--- Task set ---
**1)** Rewrite the passage on FOSTA and anti-trafficking policy, starting with "An anti-prostitution strategy" and going on through "Special Issue demonstrate.", and put "distributed policing strategy" in place of "networked policing strategy".
**2)** Write a continuation of the passage on FOSTA and anti-trafficking policy, picking up after its final sentence.

[Opening Excerpt to read section]

Anti-trafficking efforts augmented by technology and backed by anti-trafficking policies also draw attention to shifting governance norms. Prior to the 2018 passage of FOSTA, numerous attempts occurred to raid and shutter sites like Craigslist, Backpage, MyRedbook, and others, which were presumed to support the facilitation of sexual exploitation online. By upending part of Section 230 of the Communications Decency Act of 1996, FOSTA has advanced a model of governance that makes the enforcement of anti-trafficking laws not only the job of law enforcement but of a diffuse network of platforms and websites.
An anti-prostitution strategy camouflaged as anti-trafficking protection, FOSTA illuminates two networked effects that were in development before its passage but which have been further extended following it: first, the rise of networked neo-abolition policy and practice across borders. Secondly, the advancement of a networked policing strategy reliant on third-party actors to anticipatorily police networks, pre-emptively analyse, filter, and scrub content presumed to be linked to commercial sex, and cooperate with law enforcement. This has led to heightened vulnerabilities for sex workers and trafficked persons in the United States but also beyond, as two of the contributions in this Special Issue demonstrate.

[Closing Excerpt to read section]
[Opening Excerpted records section]

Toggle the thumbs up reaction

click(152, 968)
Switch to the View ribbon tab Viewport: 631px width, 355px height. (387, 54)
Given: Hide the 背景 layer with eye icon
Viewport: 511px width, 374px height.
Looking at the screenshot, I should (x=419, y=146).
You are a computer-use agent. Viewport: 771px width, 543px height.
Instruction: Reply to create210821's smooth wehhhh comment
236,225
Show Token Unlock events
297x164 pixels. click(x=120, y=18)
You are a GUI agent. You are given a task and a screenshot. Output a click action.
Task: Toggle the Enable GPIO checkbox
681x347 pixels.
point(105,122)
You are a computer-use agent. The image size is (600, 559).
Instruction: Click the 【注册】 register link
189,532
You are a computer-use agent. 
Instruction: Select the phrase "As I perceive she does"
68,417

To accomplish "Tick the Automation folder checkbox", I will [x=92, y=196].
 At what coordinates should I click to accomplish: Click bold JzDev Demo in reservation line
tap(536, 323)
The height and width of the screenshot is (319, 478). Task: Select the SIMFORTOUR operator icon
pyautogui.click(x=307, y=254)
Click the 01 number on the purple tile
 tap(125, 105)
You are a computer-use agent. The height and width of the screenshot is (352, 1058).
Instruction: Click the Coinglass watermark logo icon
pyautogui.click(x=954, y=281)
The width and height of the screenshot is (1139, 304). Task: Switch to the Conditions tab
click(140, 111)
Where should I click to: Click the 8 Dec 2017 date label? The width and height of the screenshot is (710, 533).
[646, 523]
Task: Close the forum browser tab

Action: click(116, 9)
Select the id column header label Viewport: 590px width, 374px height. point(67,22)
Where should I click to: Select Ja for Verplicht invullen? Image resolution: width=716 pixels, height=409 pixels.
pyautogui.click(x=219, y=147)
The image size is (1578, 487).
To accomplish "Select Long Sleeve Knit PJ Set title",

[Closing Excerpted records section]

--- Task responses ---
**1)**
An anti-prostitution strategy camouflaged as anti-trafficking protection, FOSTA illuminates two networked effects that were in development before its passage but which have been further extended following it: first, the rise of networked neo-abolition policy and practice across borders. Secondly, the advancement of a distributed policing strategy reliant on third-party actors to anticipatorily police networks, pre-emptively analyse, filter, and scrub content presumed to be linked to commercial sex, and cooperate with law enforcement. This has led to heightened vulnerabilities for sex workers and trafficked persons in the United States but also beyond, as two of the contributions in this Special Issue demonstrate.

**2)**
More broadly, the anti-trafficking movement itself has become a counter-network to the trafficking it seeks to address, with the way it has united a diverse group of actors, including state and municipal authorities, international organisations, philanthropies, women’s rights groups, trade unions, celebrities, religious leaders, and corporations. As Thakor and boyd have argued, technology-facilitated trafficking is destabilising, and anti-trafficking agencies deploy new technologies in attempts to stabilise networks. Yet, while this anti-trafficking network demands the transparency and accountability of technology for its potential involvement in trafficking, it has continued to operate in its own ‘accountability vacuum’ and remained surprisingly immune to calls for transparency and accountability for the rights violations of migrants, sex workers, and other marginalised groups that it has promoted. As many of the articles in this Special Issue show, this is just as necessary in technology-facilitated anti-trafficking measures.
The articles featured in this Special Issue offer sharp analyses of the ideologies of intervention and governance that have bolstered tech solutionism in anti-trafficking efforts. The issue opens with an article by Sanja Milivojevic, Heather Moore, and Marie Segrave who trace the development of the discourse surrounding technology and (anti-)trafficking from the early 2000s to the present day, where technology is framed as part of both the cause of and solution to trafficking. They analyse and critique four main assumptions about the role of technology in anti-trafficking efforts. The authors conclude with a call to anti-trafficking stakeholders to look past technology and re-focus their efforts on advocating for humane migration policies, and decent work and economic opportunities for all.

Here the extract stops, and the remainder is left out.